Дождливыми осенними вечерами мы вели разговоры, больше напоминающие мотивационное нечто, целью которого было типа при весе в сто килограммов говорить себе "Ты супер, детка!". Я относилась к этому, мягко говоря, скептически, но приняв решение остаться здесь, я как бы потеряла право голоса.
Серёжа говорил, что я сделала первый шаг, признав вслух свои проблемы, и теперь, достигнув нолевого уровня, я должна была сделать второй шаг – разрешить помочь себе.
Кто-то сказал, что побеждает тот, кто смог преодолеть неуверенность в себе и свои страхи.
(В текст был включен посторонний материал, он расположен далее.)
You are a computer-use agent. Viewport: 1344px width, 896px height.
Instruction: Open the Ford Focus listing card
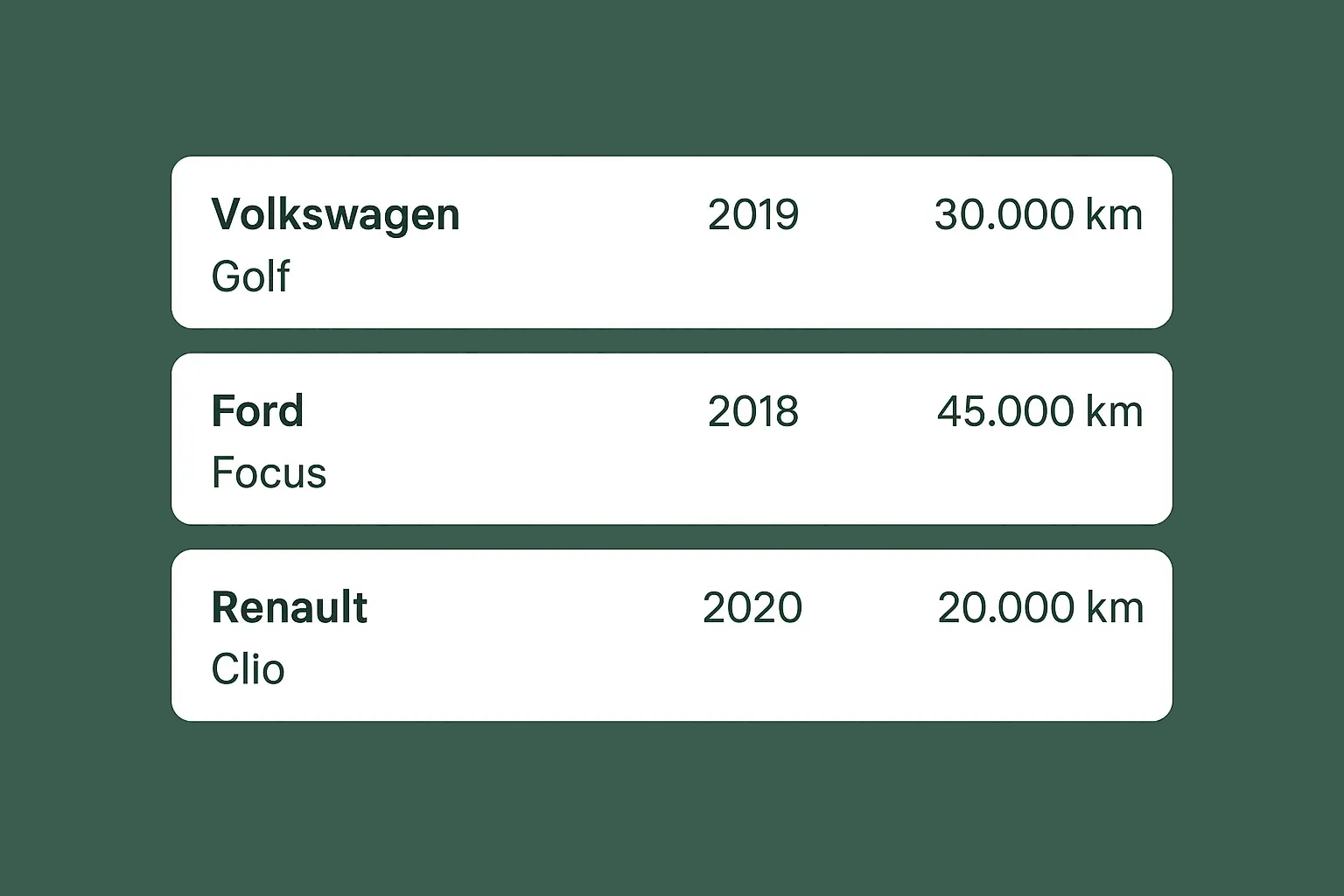(x=671, y=439)
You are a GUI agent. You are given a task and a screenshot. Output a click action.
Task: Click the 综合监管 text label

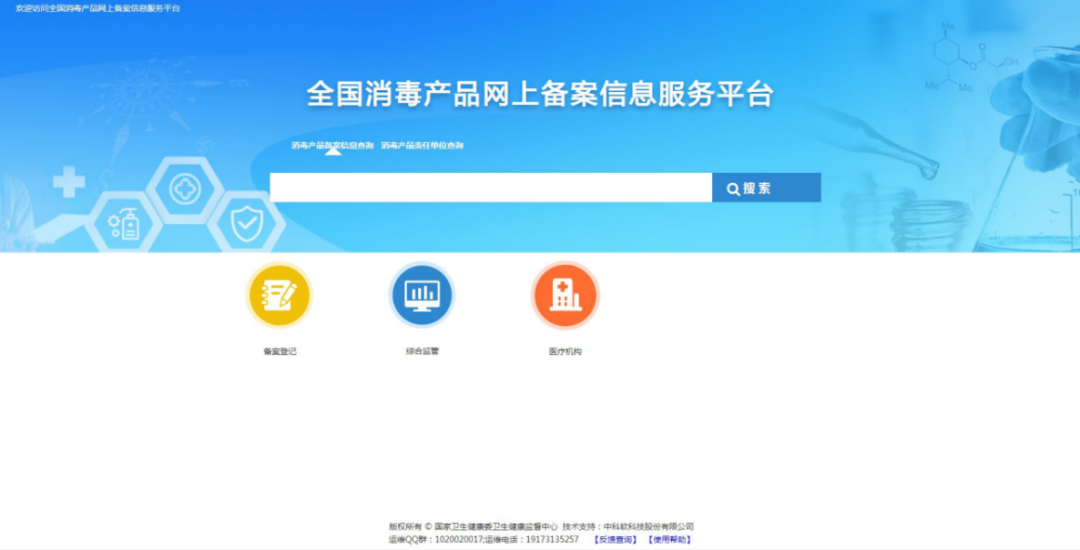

Мне же предстояло не просто преодолеть страхи и неуверенность, а и победить себя саму, заставив себя рассказать обо всём.
И я рассказывала, ломая каждую косточку в своём теле, разрывая каждую мышцу, связку, сухожилие, разбирая себя на мелкие кусочки, разливаясь подобно киселю, и каким-то образом формируясь заново.